*Problem description*:
Give again the line that contains "Task: Open the 码率 dropdown showing 推荐", plus every line after it to the end of the records, unchanged.
————————
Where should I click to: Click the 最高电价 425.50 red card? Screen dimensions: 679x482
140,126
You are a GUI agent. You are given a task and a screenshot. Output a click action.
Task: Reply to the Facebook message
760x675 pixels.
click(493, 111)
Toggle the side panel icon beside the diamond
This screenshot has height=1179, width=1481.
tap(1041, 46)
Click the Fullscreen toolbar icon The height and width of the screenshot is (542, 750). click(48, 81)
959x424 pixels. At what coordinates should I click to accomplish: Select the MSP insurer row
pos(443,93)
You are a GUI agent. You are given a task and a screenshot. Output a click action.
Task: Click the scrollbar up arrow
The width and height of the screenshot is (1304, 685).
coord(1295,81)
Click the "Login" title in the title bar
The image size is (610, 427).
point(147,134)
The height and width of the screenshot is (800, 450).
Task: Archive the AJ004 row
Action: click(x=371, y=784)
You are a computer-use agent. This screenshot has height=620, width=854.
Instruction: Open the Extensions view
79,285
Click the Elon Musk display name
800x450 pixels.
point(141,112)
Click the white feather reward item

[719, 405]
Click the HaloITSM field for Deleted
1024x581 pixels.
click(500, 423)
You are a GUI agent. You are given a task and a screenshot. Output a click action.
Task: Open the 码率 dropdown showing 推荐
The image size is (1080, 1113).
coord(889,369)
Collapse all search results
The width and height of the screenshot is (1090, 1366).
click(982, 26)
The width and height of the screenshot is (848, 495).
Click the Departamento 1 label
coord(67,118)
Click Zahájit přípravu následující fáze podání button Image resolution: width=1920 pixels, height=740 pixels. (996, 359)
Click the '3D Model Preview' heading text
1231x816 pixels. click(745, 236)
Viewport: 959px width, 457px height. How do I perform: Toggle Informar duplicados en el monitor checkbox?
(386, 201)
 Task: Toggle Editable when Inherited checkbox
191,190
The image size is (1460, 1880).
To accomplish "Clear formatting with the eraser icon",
————————
*Output for this task*:
Task: Open the 码率 dropdown showing 推荐
The image size is (1080, 1113).
coord(889,369)
Collapse all search results
The width and height of the screenshot is (1090, 1366).
click(982, 26)
The width and height of the screenshot is (848, 495).
Click the Departamento 1 label
coord(67,118)
Click Zahájit přípravu následující fáze podání button Image resolution: width=1920 pixels, height=740 pixels. (996, 359)
Click the '3D Model Preview' heading text
1231x816 pixels. click(745, 236)
Viewport: 959px width, 457px height. How do I perform: Toggle Informar duplicados en el monitor checkbox?
(386, 201)
 Task: Toggle Editable when Inherited checkbox
191,190
The image size is (1460, 1880).
To accomplish "Clear formatting with the eraser icon",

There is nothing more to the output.